Por Elsy Fors Garzón
Corría el oscuro octubre de 1962, barcos de guerra estadounidenses se divisaban desde el hotel Habana Libre, milicianos marchaban por la céntrica calle 23 de la capital.
En la Universidad de La Habana también se movilizaban los estudiantes, profesores y trabajadores del alto centro de estudios. De pronto, corrió una voz: Fidel estaba en la Colina. Los que trabajamos en la Federación de Estudiantes Universitarios (FEU), sentimos la tromba de su presencia en nuestro estrecho local.
Todos, más que saludarlo, lo abordamos con muchas preguntas sobre lo que estaba sucediendo en torno a nuestra pequeña isla. Él tomó asiento y nos dispusimos a oír el análisis de hechos que pudieron traer como consecuencia la destrucción del planeta.
Había amargura en sus palabras. La Unión Soviética había ofrecido a Cuba cohetes que podrían alcanzar puntos en la geografía de Estados Unidos, en caso de que el gobierno de Washington decidiera atacar la Isla.
Como es conocido, al detectar la presencia de ese armamento en Cuba, el presidente John F. Kennedy decretó un bloqueo por aire y mar y se puso en contacto con Nikita Khrushov, advirtiéndole que si no retiraba esas armas, sobrevendría un enfrentamiento nuclear entre Estados Unidos y la URSS.
Las negociaciones bilaterales, sin embargo, no tuvieron en cuenta el criterio de Cuba, razón por la cual el Comandante en Jefe de la Revolución expresó su desacuerdo y explicó cómo trasmitiría su decepción al gobierno de Moscú y presentaría al Secretario General de la ONU, entonces U-Thant, una propuesta de cinco puntos que no incluía la revisión por ese organismo de la retirada del armamento soviético.

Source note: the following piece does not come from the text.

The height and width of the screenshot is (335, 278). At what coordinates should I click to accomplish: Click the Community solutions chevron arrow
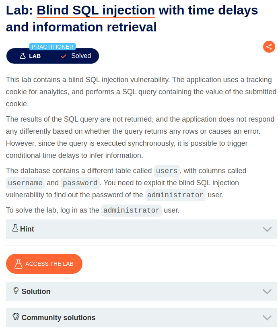point(267,317)
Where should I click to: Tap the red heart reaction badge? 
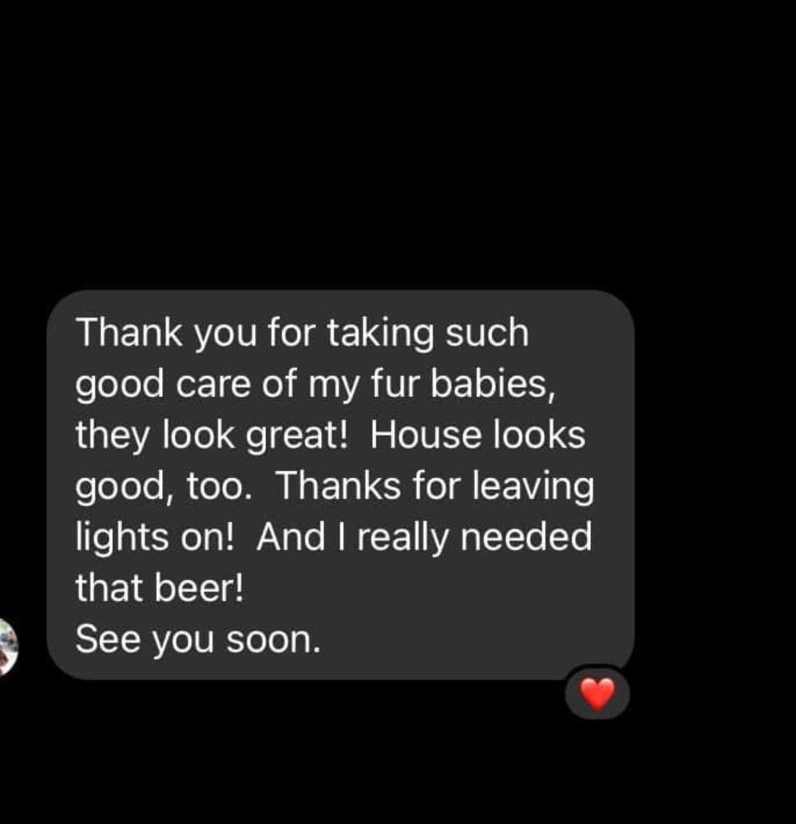pos(597,694)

Precisamente el día de su visita, Fidel se despidió diciendo que tenía que reunirse horas después con Anastas Mikoyan, canciller de la entonces Unión Soviética.
La que fue una información de primera mano sobre alta política del país, hizo más grande y querida la figura de Fidel para los que nos consideramos privilegiados por su confianza.